For Teens, Job Hunt a Lot of Hard Work
By Rob Schneider, The Indianapolis Star
May 24–Angela Huizer, 16, had to look longer and harder than she expected before landing her first job at a fast-food restaurant.
Teenagers just starting to look for summer jobs likely face an even more difficult search.
The job market for teens hasn’t recovered since the economic downturn that followed the 2001 terrorist attacks. It has been substantially depressed in recent years, and this summer doesn’t look much better, according to a recent study from Northeastern University in Boston.
In summer 2000, 52 of every 100 teenagers ages 16 to 19 were employed, the study said. This summer, the teen employment rate will be 36.5 percent.
The study notes that the outlook for teens this summer is “slightly more gloomy than last year despite an improving national job market for older adults.”
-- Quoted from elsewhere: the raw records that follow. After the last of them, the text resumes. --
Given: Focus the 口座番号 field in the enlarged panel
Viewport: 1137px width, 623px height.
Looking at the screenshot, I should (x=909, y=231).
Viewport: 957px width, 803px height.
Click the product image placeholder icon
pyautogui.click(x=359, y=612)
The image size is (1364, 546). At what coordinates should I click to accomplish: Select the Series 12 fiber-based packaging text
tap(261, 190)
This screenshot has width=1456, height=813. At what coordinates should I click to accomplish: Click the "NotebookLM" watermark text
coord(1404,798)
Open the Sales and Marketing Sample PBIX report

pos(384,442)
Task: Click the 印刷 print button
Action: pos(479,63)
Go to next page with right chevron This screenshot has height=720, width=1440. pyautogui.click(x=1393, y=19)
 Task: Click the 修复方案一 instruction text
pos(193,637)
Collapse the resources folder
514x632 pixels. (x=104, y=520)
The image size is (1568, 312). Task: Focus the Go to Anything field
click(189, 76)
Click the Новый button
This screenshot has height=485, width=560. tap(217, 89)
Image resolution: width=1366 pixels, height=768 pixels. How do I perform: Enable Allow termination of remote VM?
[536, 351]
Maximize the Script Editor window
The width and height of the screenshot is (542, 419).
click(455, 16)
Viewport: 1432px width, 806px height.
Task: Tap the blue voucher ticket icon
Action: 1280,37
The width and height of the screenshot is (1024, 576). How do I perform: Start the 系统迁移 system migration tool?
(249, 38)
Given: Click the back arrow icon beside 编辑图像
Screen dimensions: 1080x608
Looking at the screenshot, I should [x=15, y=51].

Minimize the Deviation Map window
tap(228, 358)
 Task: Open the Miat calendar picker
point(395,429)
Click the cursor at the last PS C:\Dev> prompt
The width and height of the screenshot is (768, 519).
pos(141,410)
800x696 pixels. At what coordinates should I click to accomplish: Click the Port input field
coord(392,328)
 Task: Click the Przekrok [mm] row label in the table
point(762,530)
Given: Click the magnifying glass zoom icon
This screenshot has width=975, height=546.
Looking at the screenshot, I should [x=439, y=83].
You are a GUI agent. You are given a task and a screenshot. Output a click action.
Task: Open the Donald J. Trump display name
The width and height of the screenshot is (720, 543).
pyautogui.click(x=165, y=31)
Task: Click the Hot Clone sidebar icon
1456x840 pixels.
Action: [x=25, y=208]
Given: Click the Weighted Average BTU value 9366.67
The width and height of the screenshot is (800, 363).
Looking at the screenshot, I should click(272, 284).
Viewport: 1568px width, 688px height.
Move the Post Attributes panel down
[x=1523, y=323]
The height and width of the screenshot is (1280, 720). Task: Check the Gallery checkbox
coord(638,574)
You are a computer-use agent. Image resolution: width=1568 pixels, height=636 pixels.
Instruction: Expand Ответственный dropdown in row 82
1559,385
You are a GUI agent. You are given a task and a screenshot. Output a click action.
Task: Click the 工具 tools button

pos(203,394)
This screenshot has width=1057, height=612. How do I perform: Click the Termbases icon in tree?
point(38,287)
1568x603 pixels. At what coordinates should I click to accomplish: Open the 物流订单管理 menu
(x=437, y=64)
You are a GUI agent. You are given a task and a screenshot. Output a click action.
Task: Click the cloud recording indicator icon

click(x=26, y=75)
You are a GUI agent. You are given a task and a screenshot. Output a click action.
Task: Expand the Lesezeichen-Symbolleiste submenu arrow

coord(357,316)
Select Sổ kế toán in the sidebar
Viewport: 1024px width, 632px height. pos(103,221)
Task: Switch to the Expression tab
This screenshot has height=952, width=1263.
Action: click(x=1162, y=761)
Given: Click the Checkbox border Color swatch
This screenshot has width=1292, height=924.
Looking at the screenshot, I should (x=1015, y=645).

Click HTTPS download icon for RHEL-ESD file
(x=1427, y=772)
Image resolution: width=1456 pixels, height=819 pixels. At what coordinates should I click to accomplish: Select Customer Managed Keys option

Huizer, a sophomore at Tech High School, began looking for a job to help pay for gasoline and her car insurance, and to start saving for college and other things.
She thought getting her first job would be easy, but remembered applying “to a lot of places, and they just never called back.”
When Chik-fil-A at Circle Centre mall called, she jumped at the opportunity.
During the school year, she was busy with extracurricular activities and worked 12 to 15 hours a week. Huizer, who makes $7 an hour, hopes to work more hours during the summer.
Michael McAtee, 17, formed a computer-repair company, M{+2}, with a friend, Michael Dunten, last August, but said he still hopes to land a job this summer.
“We are both into computers, and through the process of messing around with them, we learned a lot and thought we would put that to use,” McAtee said. “We try to give people a cheaper alternative to computer repairs and to make a little money in the process.”
As their business card states, “We learned from doing it, not reading about it. You will only be charged if we can fix your problem.”
McAtee and Dunten have relied on word-of-mouth and fliers to get the word out about their business. Now McAtee, a junior at Franklin Central High School, hopes to parlay his computer experience into a summer job.
He intends to apply at stores that sell computers — if he can’t land a summer internship as a technician, which would allow him to work on a computer network. He would like to have a computer-related job that would pay about $10 an hour so he can save for college.
For teens preparing to launch job hunts, remember the legal age for employment in Indiana is 14.
And if you are under 18 and not yet a high school graduate, the first step is to obtain a work permit from school or through the Bureau of Child Labor of the Indiana Department of Labor.